Streit um Rauswurf aus Euro

Spindelegger-Vorstoß

Streit um Rauswurf aus Euro

Spindelegger will Euro-Rauswurf - Adressaten der Idee Griechenland und Spanien.

Wien, Salzburg. Strache will einen harten Nord-Euro. Frank Stronach den Schilling wieder. Und ÖVP-Chef Michael Spindelegger will die EU-Verträge so ändern, dass man „schlimme“ Euroländer aus der Währungsunion hinauswerfen könnte. Die Adressaten dieser Idee sind bekannt. Griechenland, Spanien und Co.
Spindeleggers Vorstoß im ÖSTERREICH-Interview ließ gestern buchstäblich halb Europa erbeben. Dazu kam, dass der finnische Außenminister Erkki Tuomioja davon sprach, dass Europa besser ohne den Euro dastehe – eine Aussage, die er dann später zerknirscht zurückzog.

Gefährliche Zündelei auf Kosten der Euro-Rettung
Wie auch immer. Es wird mit einem Euro-Aus spekuliert – und das lässt angesichts der Krise alle Alarmglocken zwischen dem Nordkap und Sizilien schrillen, sehen doch viele darin schlicht eine Zündelei.
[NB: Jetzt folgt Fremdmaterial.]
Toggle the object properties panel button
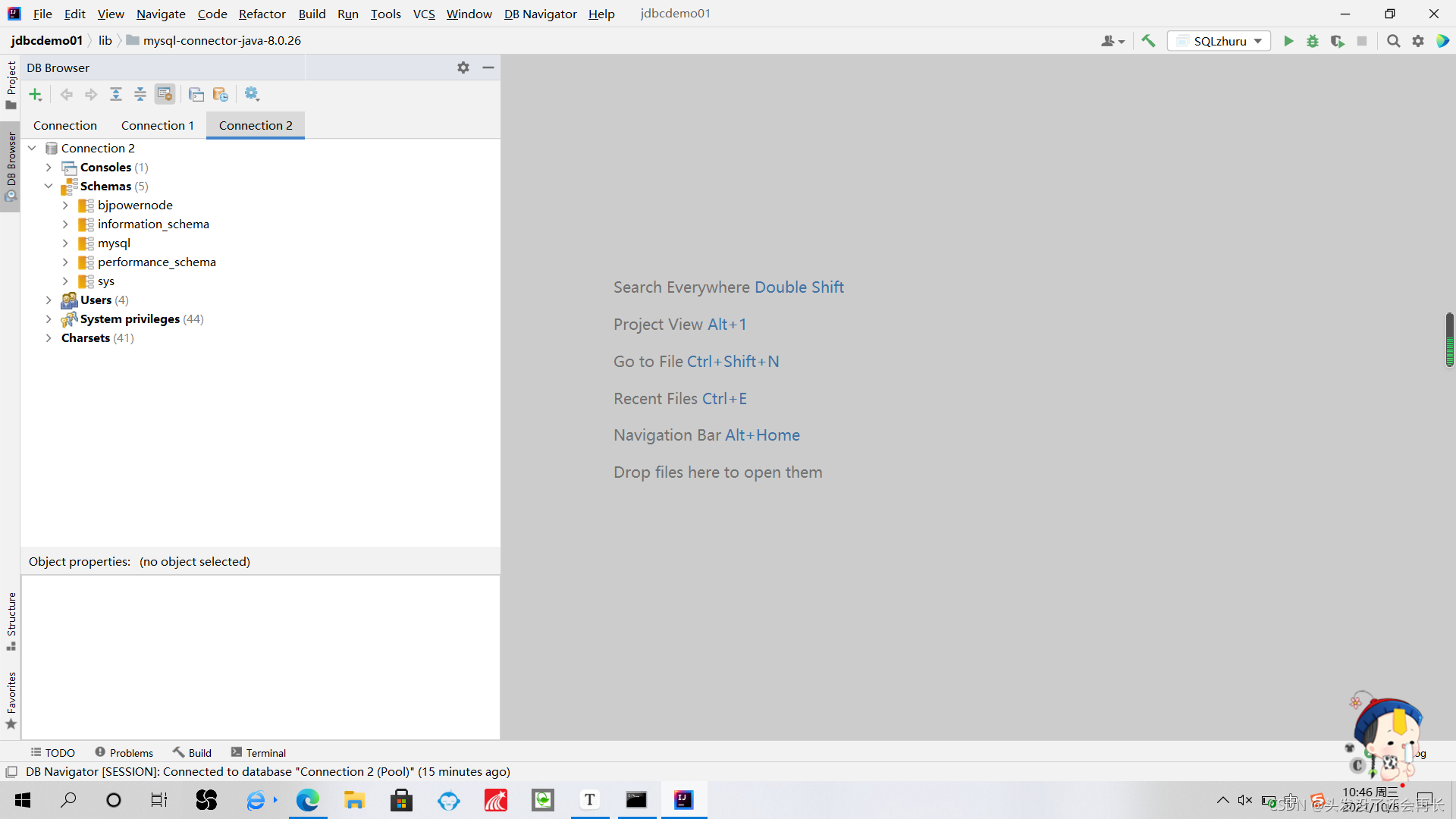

■ Nein von Faymann:­ Spindel­eggers Vorstoß – wohl eher innenpolitisch motiviert – ließ sofort Regierungspartner und Kanzler Werner Faymann ausrücken: Die negativen Folgen würden allfällige Vorteile „bei weitem übersteigen“, so Faymann. Einen „Rauswurf“ könne er daher nicht empfehlen. SPÖ-Staatssekretär Andreas Schieder warf Spindelegger offen vor, nur in Richtung Stronach und Strache zu schielen.
■ EU-Nein:­ Sogar die EU-Kommission sah sich zum Einschreiten veranlasst: Der Euro sei „unumkehrbar“ – basta.
Spindelegger ließ sich nicht irritieren, wiederholte seinen Vorstoß auch noch: „Die EU muss Zähne zeigen dürfen“, sagte er beim „Trilog“ in Salzburg.
Allerdings: Ob der Vorstoß der deutschen Kanzlerin Angela Merkel gefällt, ist fraglich: Sie bereitet gerade eine Kehrtwende der deutschen Euro-Politik vor.